Erica Buettner is an American indie folk singer songwriter based in New York City. Her deepest influences are to be found in the tradition of American folk musicians and singer songwriters such as Joan Baez, Bob Dylan, Joni Mitchell and Leonard Cohen. Erica Buettner composes and sings in English and plays the guitar, banjo, flute and kantele. Her debut album, "True Love and Water", was produced by Pierre Faa and released on April 4, 2011, in digital format by Peppermoon Music / Believe and in a limited cassette edition by Cakes and Tapes. The CD edition will be released in September 2011 by Peppermoon Music. Erica has played in several countries such as the United States, France, Belgium, Portugal, the UK, the Netherlands and Italy. Her music has been acclaimed by La Blogothèque and Les Inrocks.

==Biography==

Erica Buettner is originally from Avon, Connecticut. She did not grow up in a musical family but started singing as a girl. She studied at the University of Connecticut, graduating Phi Beta Kappa as an English and French double major. During her undergraduate years she studied abroad in Paris, and loved the city so much that ended up staying for six years. Parisian songwriter and independent producer Pierre Faa once listened to her playing guitar at the Parc Montsouris in the 14th arrondissement and invited her to play and record in his studio in Montmartre, marking the beginning of her professional musical career. The result of this collaboration is her debut album, "True Love and Water", that features other Paris-based, French and Belgian musicians, such as Stefanos Kotsanis, Romain Garnier (Hastings, Rooftop), Boris Gronemberger (V.O., Raymondo, Soy Un Caballo, Françoiz Breut), Conrad Steel (Teeth), Jesse D. Vernon (Morningstar) and Pierre Faa (Peppermoon) himself. The cover artwork was made by English collage artist Martin O'Neill.

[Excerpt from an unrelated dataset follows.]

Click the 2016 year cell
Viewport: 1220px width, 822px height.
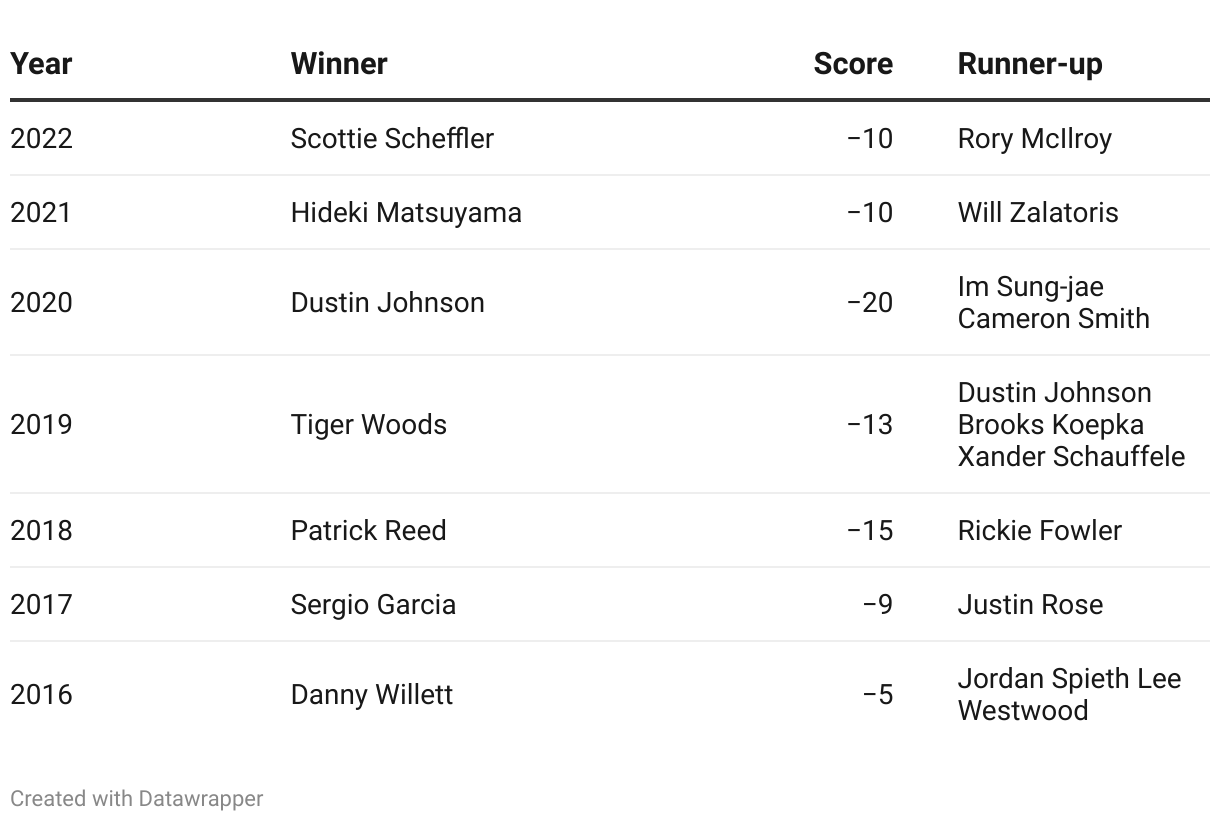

After an invitation from Coimbra's promoting agency Lugar Comum to play three concerts in Portugal in 2009, Erica Buettner fell in love with the country and eventually moved there. In an interview, she commented this decision with a Goethe's citation from his "Italian Journey": "(...) I am a voluntary exile, a wanderer by design, unwise with a purpose, everywhere a stranger and everywhere at home, letting my life run its course where it will, rather than trying to guide it, since, in any case, I don't know where it will lead me".

Despite composing in English, she has covered songs in French such as "C'est Julien" for the Dutch compilation "Filles Fragiles", originally performed by Marie Laforêt, and "L'Étincelle" by Stefanos Kotsanis.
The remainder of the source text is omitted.